(Dataset)

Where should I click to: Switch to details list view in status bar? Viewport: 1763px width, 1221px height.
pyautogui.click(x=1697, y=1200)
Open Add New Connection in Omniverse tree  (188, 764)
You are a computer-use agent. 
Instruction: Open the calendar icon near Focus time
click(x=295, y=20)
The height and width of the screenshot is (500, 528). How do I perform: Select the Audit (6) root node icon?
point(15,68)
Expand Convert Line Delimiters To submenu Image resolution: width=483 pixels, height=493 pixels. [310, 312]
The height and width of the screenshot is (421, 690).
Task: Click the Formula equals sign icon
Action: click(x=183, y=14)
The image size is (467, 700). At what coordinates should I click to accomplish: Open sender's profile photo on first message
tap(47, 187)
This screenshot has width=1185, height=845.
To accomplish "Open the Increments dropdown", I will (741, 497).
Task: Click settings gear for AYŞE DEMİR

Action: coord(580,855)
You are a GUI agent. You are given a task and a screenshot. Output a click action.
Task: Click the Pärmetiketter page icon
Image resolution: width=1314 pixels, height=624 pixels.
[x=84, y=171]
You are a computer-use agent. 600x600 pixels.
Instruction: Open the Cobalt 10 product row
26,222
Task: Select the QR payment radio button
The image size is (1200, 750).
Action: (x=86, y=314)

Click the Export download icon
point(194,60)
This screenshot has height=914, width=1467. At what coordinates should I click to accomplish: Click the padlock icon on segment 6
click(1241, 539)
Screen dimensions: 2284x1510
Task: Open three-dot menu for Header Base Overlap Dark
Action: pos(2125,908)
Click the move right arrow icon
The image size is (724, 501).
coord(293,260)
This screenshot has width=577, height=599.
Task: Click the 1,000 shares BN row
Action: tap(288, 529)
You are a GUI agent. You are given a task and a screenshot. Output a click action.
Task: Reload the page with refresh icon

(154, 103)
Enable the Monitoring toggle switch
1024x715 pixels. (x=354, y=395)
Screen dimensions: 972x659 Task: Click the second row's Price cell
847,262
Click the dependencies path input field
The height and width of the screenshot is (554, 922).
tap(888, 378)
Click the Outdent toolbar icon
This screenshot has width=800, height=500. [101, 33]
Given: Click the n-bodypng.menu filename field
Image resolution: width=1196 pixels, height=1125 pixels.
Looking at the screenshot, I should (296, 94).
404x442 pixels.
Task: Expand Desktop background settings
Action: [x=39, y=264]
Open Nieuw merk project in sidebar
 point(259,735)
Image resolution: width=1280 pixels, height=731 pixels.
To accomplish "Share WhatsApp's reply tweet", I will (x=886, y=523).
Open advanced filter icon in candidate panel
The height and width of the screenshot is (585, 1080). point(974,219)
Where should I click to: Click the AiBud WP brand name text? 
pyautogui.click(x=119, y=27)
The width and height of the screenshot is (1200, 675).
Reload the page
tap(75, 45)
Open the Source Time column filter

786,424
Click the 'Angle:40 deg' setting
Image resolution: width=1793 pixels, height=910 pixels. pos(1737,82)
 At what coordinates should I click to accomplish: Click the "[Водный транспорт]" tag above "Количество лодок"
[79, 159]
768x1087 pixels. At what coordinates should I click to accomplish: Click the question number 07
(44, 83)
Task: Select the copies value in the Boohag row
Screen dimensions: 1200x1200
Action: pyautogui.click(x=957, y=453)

(End Dataset)

**Activity:** Take the data above and return it exactly.

**Finished task:**
Where should I click to: Switch to details list view in status bar? Viewport: 1763px width, 1221px height.
pyautogui.click(x=1697, y=1200)
Open Add New Connection in Omniverse tree  (188, 764)
You are a computer-use agent. 
Instruction: Open the calendar icon near Focus time
click(x=295, y=20)
The height and width of the screenshot is (500, 528). How do I perform: Select the Audit (6) root node icon?
point(15,68)
Expand Convert Line Delimiters To submenu Image resolution: width=483 pixels, height=493 pixels. [310, 312]
The height and width of the screenshot is (421, 690).
Task: Click the Formula equals sign icon
Action: click(x=183, y=14)
The image size is (467, 700). At what coordinates should I click to accomplish: Open sender's profile photo on first message
tap(47, 187)
This screenshot has width=1185, height=845.
To accomplish "Open the Increments dropdown", I will (741, 497).
Task: Click settings gear for AYŞE DEMİR

Action: coord(580,855)
You are a GUI agent. You are given a task and a screenshot. Output a click action.
Task: Click the Pärmetiketter page icon
Image resolution: width=1314 pixels, height=624 pixels.
[x=84, y=171]
You are a computer-use agent. 600x600 pixels.
Instruction: Open the Cobalt 10 product row
26,222
Task: Select the QR payment radio button
The image size is (1200, 750).
Action: (x=86, y=314)

Click the Export download icon
point(194,60)
This screenshot has height=914, width=1467. At what coordinates should I click to accomplish: Click the padlock icon on segment 6
click(1241, 539)
Screen dimensions: 2284x1510
Task: Open three-dot menu for Header Base Overlap Dark
Action: pos(2125,908)
Click the move right arrow icon
The image size is (724, 501).
coord(293,260)
This screenshot has width=577, height=599.
Task: Click the 1,000 shares BN row
Action: tap(288, 529)
You are a GUI agent. You are given a task and a screenshot. Output a click action.
Task: Reload the page with refresh icon

(154, 103)
Enable the Monitoring toggle switch
1024x715 pixels. (x=354, y=395)
Screen dimensions: 972x659 Task: Click the second row's Price cell
847,262
Click the dependencies path input field
The height and width of the screenshot is (554, 922).
tap(888, 378)
Click the Outdent toolbar icon
This screenshot has width=800, height=500. [101, 33]
Given: Click the n-bodypng.menu filename field
Image resolution: width=1196 pixels, height=1125 pixels.
Looking at the screenshot, I should (296, 94).
404x442 pixels.
Task: Expand Desktop background settings
Action: [x=39, y=264]
Open Nieuw merk project in sidebar
 point(259,735)
Image resolution: width=1280 pixels, height=731 pixels.
To accomplish "Share WhatsApp's reply tweet", I will (x=886, y=523).
Open advanced filter icon in candidate panel
The height and width of the screenshot is (585, 1080). point(974,219)
Where should I click to: Click the AiBud WP brand name text? 
pyautogui.click(x=119, y=27)
The width and height of the screenshot is (1200, 675).
Reload the page
tap(75, 45)
Open the Source Time column filter

786,424
Click the 'Angle:40 deg' setting
Image resolution: width=1793 pixels, height=910 pixels. pos(1737,82)
 At what coordinates should I click to accomplish: Click the "[Водный транспорт]" tag above "Количество лодок"
[79, 159]
768x1087 pixels. At what coordinates should I click to accomplish: Click the question number 07
(44, 83)
Task: Select the copies value in the Boohag row
Screen dimensions: 1200x1200
Action: pyautogui.click(x=957, y=453)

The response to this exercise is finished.